The first, entitled "Industry," chronicles the jobs she's had over two decades and two coasts, from a lot of waitressing and bartending jobs to her later days as a professional cartoonist who doesn't have to hold down another job.
The second, the eponymous "The Infinite Wait," covers Wertz's move to San Francisco from Napa in 2002 and her subsequent diagnosis of having the auto-immune disease Lupus. The third, "A Strange and Curious Place," is, in Wertz's own words, "basically just a love letter to my hometown library and everything it taught me."
"Industry" probably has the most laughs per panel, even as Wertz starts to lose jobs because of her incessant drinking. The publishing success of her first two books, Fart Party I and II, moves "Industry" to an often hilarious evaluation of how Hollywood tries to adapt work, and specifically autobiographical work.

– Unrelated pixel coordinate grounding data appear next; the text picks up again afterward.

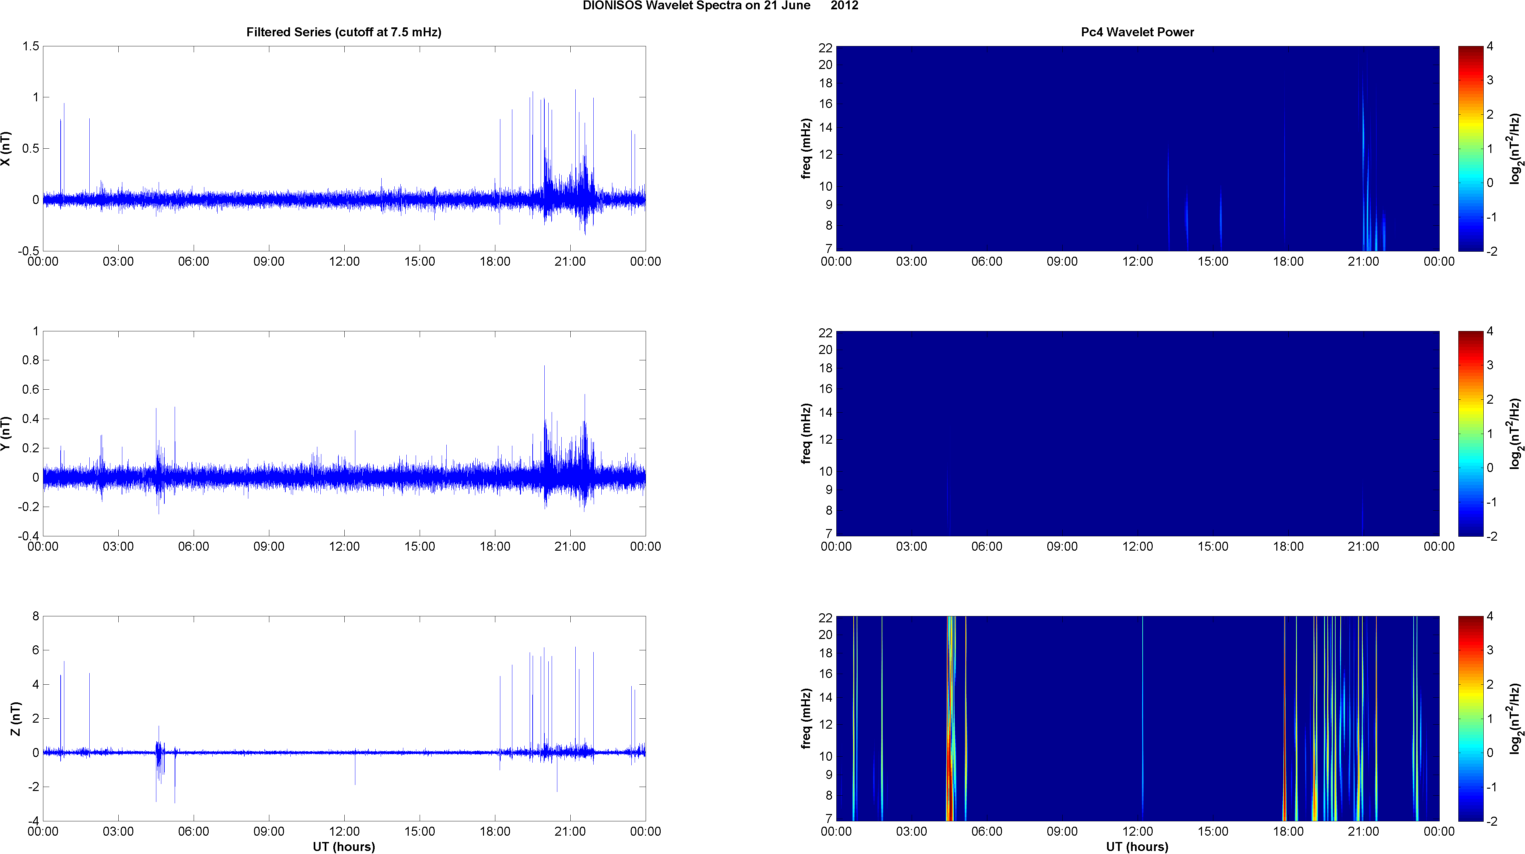Click UT (hours) label under Z time series
1525x854 pixels.
coord(343,846)
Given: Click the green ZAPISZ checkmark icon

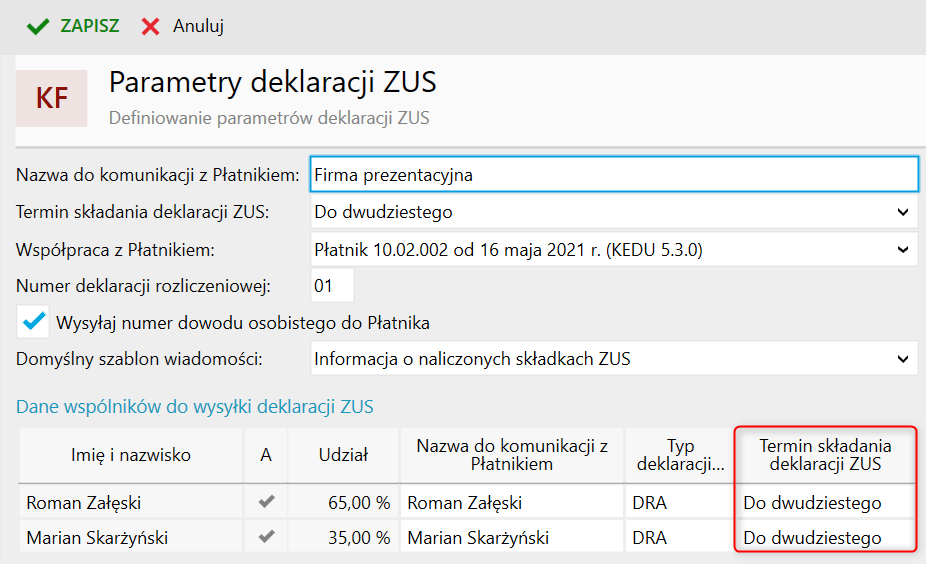Looking at the screenshot, I should tap(38, 26).
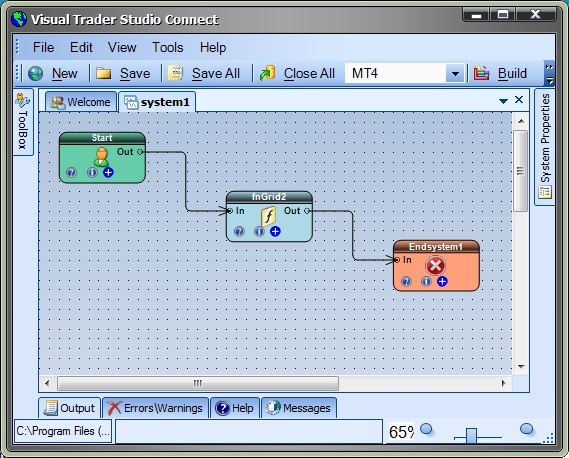Viewport: 569px width, 458px height.
Task: Open the MT4 platform dropdown
Action: pyautogui.click(x=455, y=74)
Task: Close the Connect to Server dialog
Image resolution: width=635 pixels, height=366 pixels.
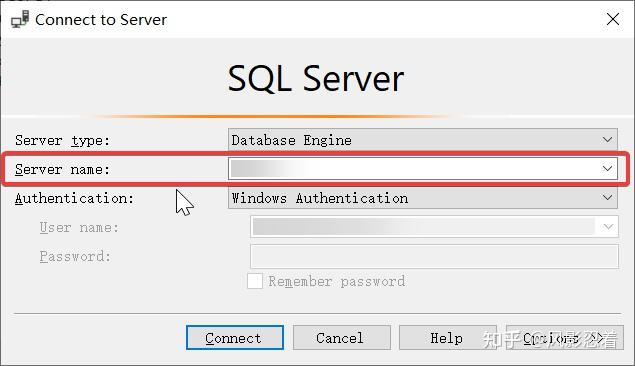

"The Infinite Wait," Wertz informs the reader, was a title chosen for its pretension and "seriousness" as a joke related to the decidedly unpretentious tale of Wertz vs. Lupus. This is certainly one of the funniest comics stories ever created about an incurable auto-immune disease. Well, any disease, any sickness. It may catch at the heart, but the story never stops presenting situations of high wit and low comedy.
Then there's "A Strange and Curious Place," the shortest piece in the book. It is indeed a paean to Wertz's hometown library, and to the joys of reading for a child. The depiction of Julia and her brother's excitement at the annual library book sale is a gem of humourous, pithily observed sentiment. The book, too, is a gem of autobiographical self-evaluation and often raunchy, sometimes obscene brilliance. Highly recommended.